> [EXERCICES]:
1) Dans l'extrait, quelles propositions commençant par « qui » se rapportent à « cet étranger inadapté » ?
2) Que devient le passage de l'extrait commençant par « Malgré la misère » et allant jusqu'à « pour son œuvre. » si l'on renomme « Siméon » en « Théophile » ? Réécrivez-le ainsi modifié.

> [EXTRAIT DE PAGE]:
Sous des stries ininterrompues d’une pluie drue, Siméon, un étranger échappé des flammes de l’enfer, arrive dans un village hostile et boueux, au creux d’une vallée encerclée de montagnes.

Malgré la misère et l’agressivité des villageois, créatures hideuses et souvent estropiées, qui ont tous fermé portes et volets à son approche, il pose son havresac et, saisi d’une émotion naïve, veut voir dans ce village un lieu de grâce et de bienfaisance.

 

Siméon est laid lui aussi, mais il est porteur de l’espoir, nourri par son ambition de devenir écrivain, et le seul objet immaculé dans ce bourbier de cauchemar est le beau papier blanc et satiné qu’il transporte. Mouton noir malhabile, les éléments vont se liguer contre lui, cet étranger inadapté qui prétend écrire, qui brûle de raconter sa vie, qui ose imaginer un destin pour son œuvre.

> [DONNÉES BRUTES]:
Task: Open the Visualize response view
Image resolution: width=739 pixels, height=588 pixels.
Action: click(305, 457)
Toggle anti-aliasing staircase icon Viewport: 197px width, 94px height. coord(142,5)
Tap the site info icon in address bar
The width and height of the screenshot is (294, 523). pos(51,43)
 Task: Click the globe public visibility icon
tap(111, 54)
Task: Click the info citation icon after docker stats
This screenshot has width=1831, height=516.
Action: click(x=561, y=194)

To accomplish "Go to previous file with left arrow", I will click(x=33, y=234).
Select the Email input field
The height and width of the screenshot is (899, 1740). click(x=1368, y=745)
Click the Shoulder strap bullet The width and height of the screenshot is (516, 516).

> [CORRIGÉS]:
1)
- « qui prétend écrire »
- « qui brûle de raconter sa vie »
- « qui ose imaginer un destin pour son œuvre »

2)
Malgré la misère et l’agressivité des villageois, créatures hideuses et souvent estropiées, qui ont tous fermé portes et volets à son approche, il pose son havresac et, saisi d’une émotion naïve, veut voir dans ce village un lieu de grâce et de bienfaisance.

 

Théophile est laid lui aussi, mais il est porteur de l’espoir, nourri par son ambition de devenir écrivain, et le seul objet immaculé dans ce bourbier de cauchemar est le beau papier blanc et satiné qu’il transporte. Mouton noir malhabile, les éléments vont se liguer contre lui, cet étranger inadapté qui prétend écrire, qui brûle de raconter sa vie, qui ose imaginer un destin pour son œuvre.